Superficial Project Management Solutions

When organizations have problems with projects, many organizations try to address it superficially by buying copies of Microsoft Project software or sending people to get training in Project Management 101.  This is not an effectual way to improve project performance.  Why? 

This is addressing the second leg of the motivation triangle before the first leg.  It is giving the troops the ways and means before they know what their responsibilies are.  I've taught project management courses to people in companies where the people said, "We don't know why we are here."   The training was just a frustration for them.  The policies and practices need to be prescribed first.  Then people can be profitably taught how to fulfill their responsibilities.

If the organization doesn't know what they want people to do, and sends them to training so they will figure it out, then management is not doing its job.  Management needs to figure out what business it is in and then be diligent in learning what it takes to be successful in that business.  (See Rule #1.)

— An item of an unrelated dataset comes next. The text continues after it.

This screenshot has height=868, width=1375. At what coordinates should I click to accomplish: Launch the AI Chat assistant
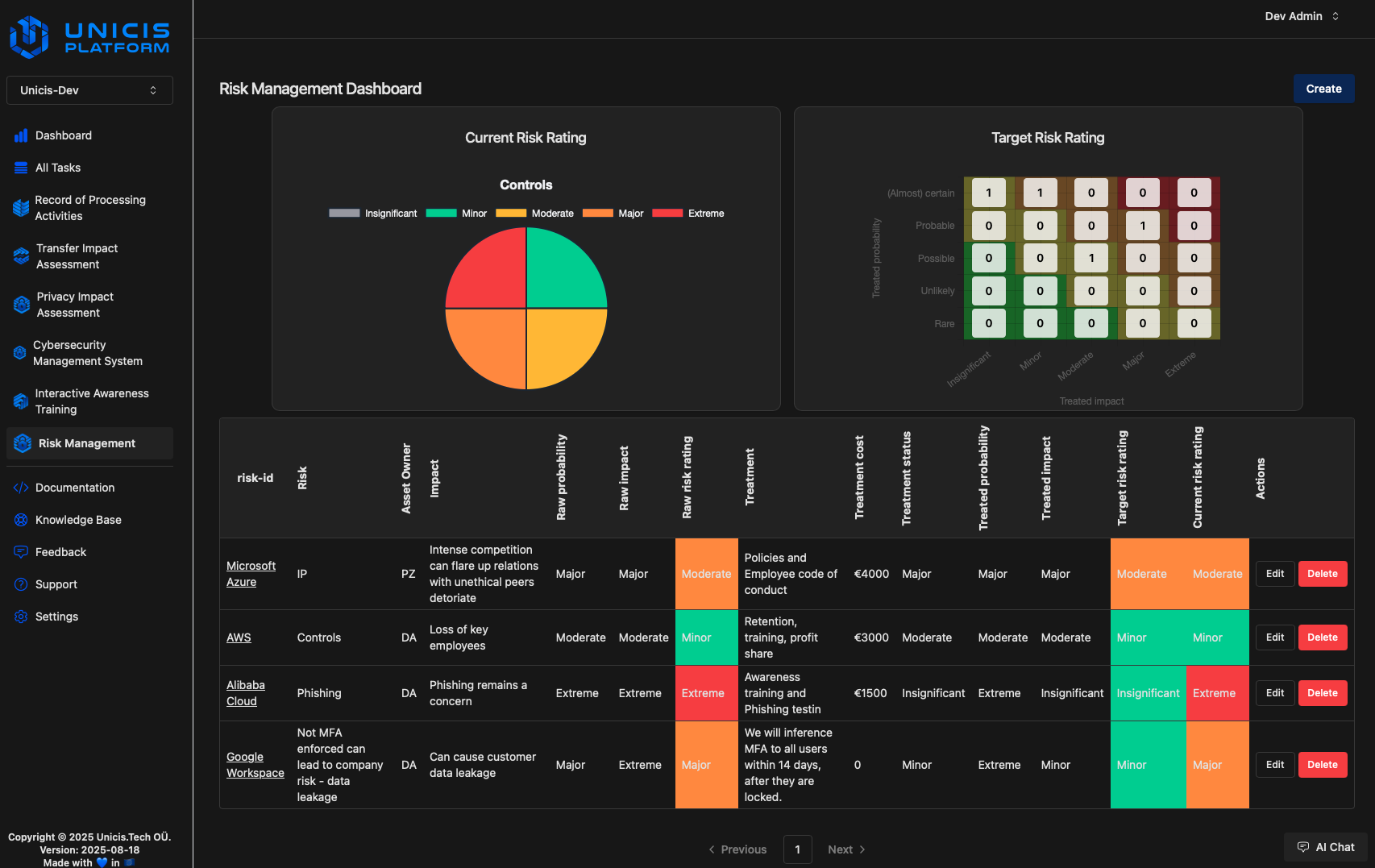[x=1324, y=847]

Worst Practices - To Avoid!

I'm not trying to be negative or sarcastic here, but it is sometimes helpful to describe negative behaviors we want to avoid to help us recognize them and not fall into the traps.

Managing by Milestones

Projects are often stressful and hectic. It is hard to keep focused on what is important. It is normal on a stressful project for the Project Manager to have that glazed look of the deer caught in the headlights. The best way to cope with this is to rely on fundamental principles, to define achievable objectives, and focus on short-term successes. What needs to be done? Understand and document the requirements. How will we do it? Prepare a reasonable plan. Assign staff ownership of tasks. Make sure they have good task definition and the ways and means to accomplish the work.

The best feedback is success, so structure your project to be an endless series of little successes. On a challenging project, managing by mini-milestones is the only way to keep things moving. You could have a success every few days. Then celebrate and move on. Mini-milestones can lead to eventual project success if they are chosen well. This means that every significant task will be structured as a mini-milestone with criteria for determining when it is done.

For projects to succeed, the goals need to be well defined and clearly communicated to the project team. If definition and communication do not occur, successful project completion becomes a random stroke of luck (the odds of which are akin to winning the lottery). Effort engaged with poorly defined targets is futile and, consciously or not, the whole project team will sense this. An incomprehensible or unachievable goal lowers morale and kills enthusiasm and motivation. This, in turn, affects the quality of the work and further lowers chances of success.

Build Team Dynamics

In addition to the benefits of having highly motivated individuals on your project team, there is an additional opportunity for increased team motivation and productivity. When building the project team, make sure people are committed to working hard for the team to succeed. Job satisfaction and career growth are often important goals for project team members. Find out what each team member win conditions are, and try to make these part of the project goals. When you are able to get your project staff to work well together towards a challenging goal (ideally in groups of 7, plus or minus 2), a real team may emerge. When a team gels, it can go way beyond a mere group of people. Team synergy transcends the mundane. It is supercharged. Not only does this produce high performance for the project, it also provides a genuinely satisfying human experience for the team members. Creating an environment in which such a team can gel is one of the ultimate goals of the Project Manager.